● **HOW TO COMPLETE THIS TASK**: Restate the records exactly. Include all of them.

● **THE DATA**:
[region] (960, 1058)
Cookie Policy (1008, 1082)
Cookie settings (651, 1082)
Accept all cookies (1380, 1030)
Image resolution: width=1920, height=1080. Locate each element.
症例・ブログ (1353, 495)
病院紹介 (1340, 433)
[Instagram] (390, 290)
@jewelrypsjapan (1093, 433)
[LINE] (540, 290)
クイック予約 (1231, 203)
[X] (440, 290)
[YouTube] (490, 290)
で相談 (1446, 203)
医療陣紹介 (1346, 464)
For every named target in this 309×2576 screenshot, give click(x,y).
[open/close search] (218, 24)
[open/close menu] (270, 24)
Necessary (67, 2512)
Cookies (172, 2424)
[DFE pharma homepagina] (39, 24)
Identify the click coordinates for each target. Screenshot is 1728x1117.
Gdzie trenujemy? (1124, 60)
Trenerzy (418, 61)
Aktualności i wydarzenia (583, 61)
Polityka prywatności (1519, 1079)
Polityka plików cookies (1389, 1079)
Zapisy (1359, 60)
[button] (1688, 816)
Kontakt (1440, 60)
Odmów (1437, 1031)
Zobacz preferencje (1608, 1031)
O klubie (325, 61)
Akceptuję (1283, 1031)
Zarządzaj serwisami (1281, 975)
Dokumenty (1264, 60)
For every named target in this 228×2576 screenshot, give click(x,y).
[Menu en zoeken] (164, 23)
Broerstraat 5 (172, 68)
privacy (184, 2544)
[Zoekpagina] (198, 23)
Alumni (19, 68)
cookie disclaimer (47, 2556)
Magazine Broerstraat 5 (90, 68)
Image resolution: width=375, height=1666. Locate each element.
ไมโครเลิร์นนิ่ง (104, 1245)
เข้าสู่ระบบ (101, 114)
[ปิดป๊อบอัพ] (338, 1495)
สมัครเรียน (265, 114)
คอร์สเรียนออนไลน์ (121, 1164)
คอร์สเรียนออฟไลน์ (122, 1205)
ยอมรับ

● **TASK RESULT**:
[region] (960, 1058)
Cookie Policy (1008, 1082)
Cookie settings (651, 1082)
Accept all cookies (1380, 1030)
Image resolution: width=1920, height=1080. Locate each element.
症例・ブログ (1353, 495)
病院紹介 (1340, 433)
[Instagram] (390, 290)
@jewelrypsjapan (1093, 433)
[LINE] (540, 290)
クイック予約 (1231, 203)
[X] (440, 290)
[YouTube] (490, 290)
で相談 (1446, 203)
医療陣紹介 (1346, 464)
For every named target in this 309×2576 screenshot, give click(x,y).
[open/close search] (218, 24)
[open/close menu] (270, 24)
Necessary (67, 2512)
Cookies (172, 2424)
[DFE pharma homepagina] (39, 24)
Identify the click coordinates for each target. Screenshot is 1728x1117.
Gdzie trenujemy? (1124, 60)
Trenerzy (418, 61)
Aktualności i wydarzenia (583, 61)
Polityka prywatności (1519, 1079)
Polityka plików cookies (1389, 1079)
Zapisy (1359, 60)
[button] (1688, 816)
Kontakt (1440, 60)
Odmów (1437, 1031)
Zobacz preferencje (1608, 1031)
O klubie (325, 61)
Akceptuję (1283, 1031)
Zarządzaj serwisami (1281, 975)
Dokumenty (1264, 60)
For every named target in this 228×2576 screenshot, give click(x,y).
[Menu en zoeken] (164, 23)
Broerstraat 5 (172, 68)
privacy (184, 2544)
[Zoekpagina] (198, 23)
Alumni (19, 68)
cookie disclaimer (47, 2556)
Magazine Broerstraat 5 (90, 68)
Image resolution: width=375, height=1666. Locate each element.
ไมโครเลิร์นนิ่ง (104, 1245)
เข้าสู่ระบบ (101, 114)
[ปิดป๊อบอัพ] (338, 1495)
สมัครเรียน (265, 114)
คอร์สเรียนออนไลน์ (121, 1164)
คอร์สเรียนออฟไลน์ (122, 1205)
ยอมรับ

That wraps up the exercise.